Abreu was voted into the game as a starter by fan balloting. His 2.5 million votes made him fourth among National League players in total votes, behind Derrek Lee, Jim Edmonds and Scott Rolen. It didn't hurt that while the balloting was going on, Abreu was on one of the hottest stretches in Phillies history offensively. It also didn't hurt that his offense was driving the Phillies on a stretch of games that put them right back into contention in the National League East.
By winning a starting outfield job in the All-Star Game, Abreu became the first Phillies outfielder to be selected to start the All-Star Game since Lenny Dykstra in 1995.
Monday night brought more kudos to Abreu. Not only did he win the Homerun Derby, he shattered records for the most homeruns hit in the annual contest. With an amazing 24 homeruns in the first round, Abreu shattered the single round record of 15 homeruns set by Miguel Tejada in Minute Maid Park last season.
Abreu seemed like a man on a mission. "I think the inspiration of the show, being the Home Run Derby, I think that's something that I never expected, to be here, it's a dream come true," said Abreu. "When I was there, hitting the homers and home runs, I had a lot of inspiration, just trying to put the best show and I did it. It was something amazing and I was just happy about it."
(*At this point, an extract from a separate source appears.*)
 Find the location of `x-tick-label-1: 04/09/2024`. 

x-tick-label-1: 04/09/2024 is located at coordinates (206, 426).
Even in the Homerun Derby, Abreu showed his patented patience at the plate, making Ramon Henderson, Abreu's personal pitcher throw over 150 pitches. "Ramon, he's big. He's big right now. He's been with me, you know, since '98 and I think he deserves it. He's one of the good guys and he's been with me pretty much my whole career, so I feel happy for him and I know he's excited about it, too," said Abreu.
Now, Abreu can put all of the Homerun Derby aside and focus on the task at hand. He'll be in the starting lineup - leading off - for the National League. But wait, Abreu doesn't like to lead off. It's an irony that wasn't lost on American League Manager Terry Francona.
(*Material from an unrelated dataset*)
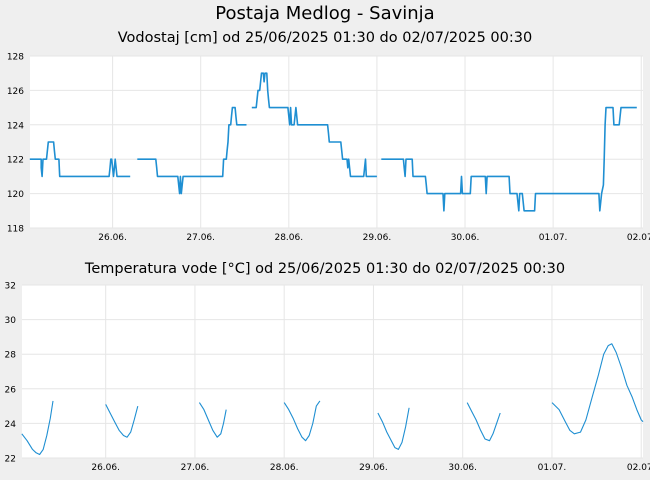  What do you see at coordinates (16, 126) in the screenshot?
I see `y-tick-label: 124` at bounding box center [16, 126].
"Back about six years ago, I called Bobby into the office in St. Louis, and I said, Bobby if you want to hit lead off, you'd be the best player in baseball. I still believe that. Now he might hit third and be the best player in baseball but he's that type of player. I can certainly see why he's hitting leadoff," said Francona.
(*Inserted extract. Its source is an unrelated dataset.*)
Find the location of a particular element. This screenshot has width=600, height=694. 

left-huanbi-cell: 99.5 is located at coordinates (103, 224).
As for Tony LaRussa, who made the decision to hit Abreu in the leadoff spot, it was a simple decision. "I like everything that Bobby does offensively, you know, he has a good strike zone, he runs the bases well, he hits righties, he hits lefties. So we will try to do some damage early," pointed out LaRussa.
Suddenly, Abreu is in the middle of the baseball world. He's not an unknow entity anymore. How he handles the pressure and the glare of the spotlight will be interesting to say the least. Depending on what he does in the game itself, that glare could become even brighter in the very near future.